Ombre garments don't necessarily have to stick to just one color. I have an ombre skirt that starts out yellow and fades into orange, deep red, and dark brown.

I suspect that it was dyed yellow first and then progressively dyed darker colors. I'm not sure how ombre is accomplished when four or more colors are involved, but there was a definite fading effect going on there.

seag47
Post 5

I had an ombre sweater back in the year 2000 that I just loved. It faded from deep navy at the bottom to light blue at the neckline.

It just seemed to be melting into my dark blue jeans. I loved the disappearing effect it accomplished!

Kristee
Post 4

@kylee07drg – You can find ombre in several aspects of fashion. I can think of examples from clothing, hair, and wedding trends.

My best friend had an ombre rose bouquet, and her wedding planner suggested it. At the time, it was a fashionable idea, and I wouldn't be surprised if it continued to be popular, because it was quite beautiful.

She just had a bouquet of white roses on one side, slightly pink ones in the middle, and super pink ones on the other side. It was a very ombre effect, and since the bouquet was super tight, it worked.

She had her bridesmaids wear ombre pink dresses to match that were quite lovely. She also had an ombre rose cake with frosting that faded like the bouquet and the dresses.

kylee07drg
Post 3

I have heard of ombre hair, but I didn't know that this term also applied to fabrics. I used to see many women walking around with hair darker on top and lighter on bottom, and I wondered why until my stylist friend told me that this is called ombre hair.

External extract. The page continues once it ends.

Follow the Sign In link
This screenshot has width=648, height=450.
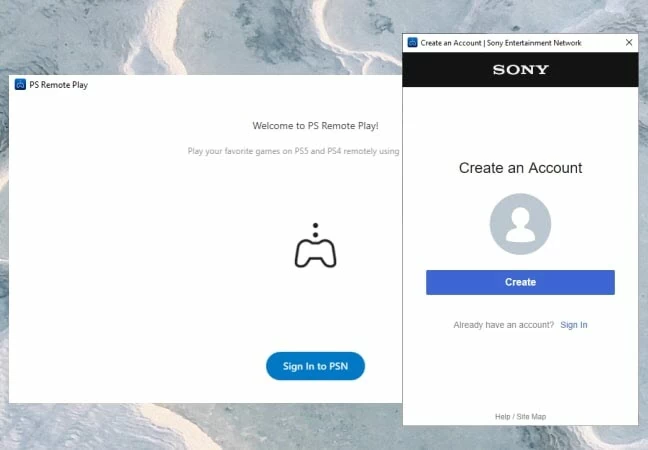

Personally, I don't like it. It just looks like they decided to let their roots grow out without dying the bottom half to match.

However, it does look cool when they dye their hair two separate colors. I saw a woman who had auburn hair on top and blonde near the bottom, and it looked stylish.

blackDagger
Post 2

I like ombres fashion for a perhaps slightly different reason than many others. I am middle of the road lady; in my 30’s, but still feeling the 20’s.

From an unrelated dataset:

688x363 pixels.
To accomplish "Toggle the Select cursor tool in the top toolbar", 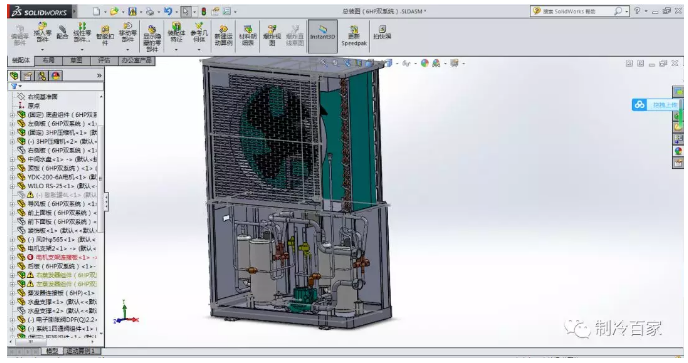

However, I am mature enough to know that I shouldn’t run around in teeny-bopper outfits (even if I think they are the cutest things ever!).

For me, ombre design gives me the opportunity to dress up my clothes a little, but in an age appropriate way. My heart yearns for vivacious and bright – but my older body is rebelling against me at this point!

My mind isn't quite ready to take on cardigans and florals just yet!

By buying a few dresses and pieces that use the ombre technique, I am indulging my creative side while also admitting that I just can’t pull off some of those other (younger) pieces anymore.

poppyseed
Post 1

Ombre design is a great kind of fabric technique that some designers use when creating dresses that will help to maximize ladys' good points and minimize their flaws.

For instance, a nicely done ombre fabric dress can take the emphasis off of a larger waistline or hip area, and draw the eye to a more desirable area.

I, personally, have some extra weight around the middle but a decently nice bust and hip line. When choosing this kind of fabric, I tend to get the lighter fabric further up, with it becoming deeper the further down that it goes. That way it elongates my frame, and also draws attention up and away from my slightly bigger middle.